Each domain features 100 synthetic scenarios crafted to reflect the ambiguity, context-dependence, and unpredictability of real-world conversations. Every scenario includes:

  • 5-8 interconnected user goals per conversation
  • Multi-turn dialogues with context dependencies
  • Dynamic user personas with varying communication styles
  • Domain-specific tools reflecting actual enterprise APIs
  • Edge cases and ambiguity that mirror production challenges

Example Banking Scenario: "I need to report my Platinum credit card as lost, verify my mortgage payment on the 15th, set up automatic bill payments, find a branch near my Paris hotel, get EUR exchange rates, and configure travel alerts—all before I leave for Europe Thursday."

Advanced Metrics

Action Completion (AC): Did the agent fully accomplish every user goal, providing clear answers or confirmations for every ask? This measures real-world effectiveness—can the agent actually get the job done?
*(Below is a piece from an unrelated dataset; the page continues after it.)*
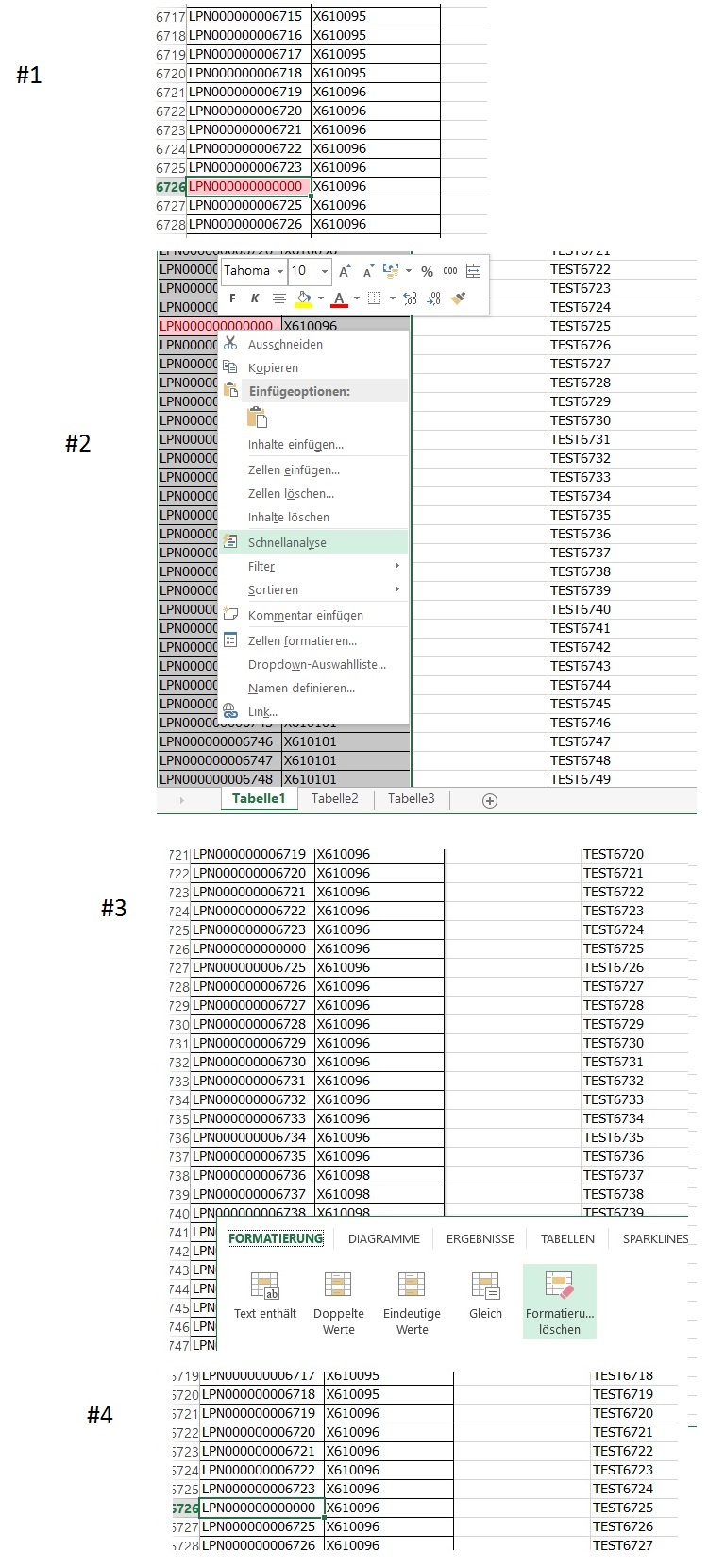This screenshot has height=1568, width=708.
Task: Apply percent style with the % icon
Action: tap(427, 272)
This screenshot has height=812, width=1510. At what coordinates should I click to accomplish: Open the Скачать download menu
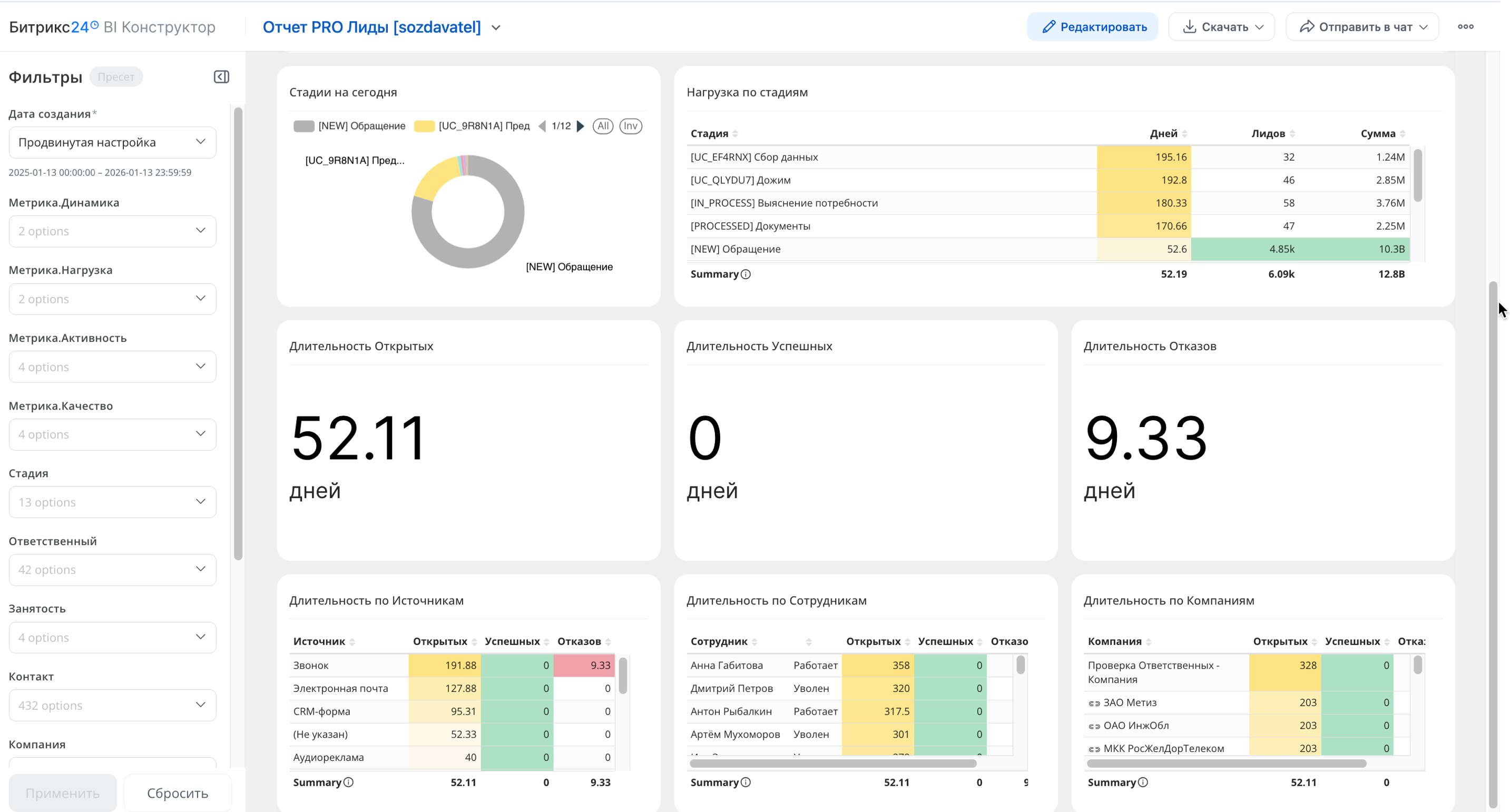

Tool Selection Quality (TSQ): How accurately does an AI agent choose and use external tools? Perfect TSQ means picking the right tool with all required parameters correctly, while avoiding unnecessary or erroneous calls.

Performance Rankings

Dataset Construction

Step 1: Domain-Specific Tools

  • Synthetic tools tailored to each domain (Banking, Healthcare, Investment, Telecom, Insurance)
  • JSON schema format with parameters, required fields, and response structures
  • Mirror actual APIs and services used in enterprise systems

Step 2: Synthetic Personas

  • Diverse user profiles reflecting real customer demographics
  • Varying communication styles, tech comfort levels, and detail preferences
  • Age groups, professions, and personality traits for authentic interactions

Step 3: Challenging Scenarios

  • Complex, multi-goal conversations that test agent capabilities
  • Real-world complexity with time-sensitive requests and interdependent tasks
  • Stress-test categories: adaptive tool use, scope management, empathetic resolution

Why Domain-Specific Evaluation Matters

Enterprise applications require AI agents tuned to specific needs, regulations, and workflows. Each sector brings unique challenges:

  • Specialized terminology and domain-specific tasks
  • Intricate multi-step workflows with compliance requirements
  • Sensitive data handling and industry-specific edge cases

Our evaluation provides actionable insights into model suitability for specific business domains, answering questions like: Will this agent excel at healthcare scheduling but struggle with insurance claims?

→ View v2 Documentation

Use Cases

  • Model Developers: Benchmark language models against industry standards
  • Enterprise Teams: Evaluate agents for specific business domains
  • Researchers: Study tool-calling capabilities and agent behavior
  • Product Teams: Validate agent performance before deployment

Version 1

Evaluates language models using standardized benchmarks and the Tool Selection Quality (TSQ) metric.

Features:

  • Live leaderboard on Hugging Face Spaces
  • 17+ models evaluation across 4 major datasets (BFCL, τ-bench, xLAM, ToolACE)
  • Multi-domain coverage: Mathematics, Entertainment, Education, Retail, Airline, and 390+ API domains

→ View v1 Documentation

Citation

@misc{agent-leaderboard,
    author = {Pratik Bhavsar},
    title = {Agent Leaderboard},
    year = {2025},
    publisher = {Galileo.ai},
    howpublished = "\url{https://huggingface.co/spaces/galileo-ai/agent-leaderboard}"
}

What we measure shapes AI. With our Agent Leaderboard initiative, we’re bringing focus back to the ground where real work happens. The Humanity’s Last Exam benchmark is cool, but we must still cover the basics.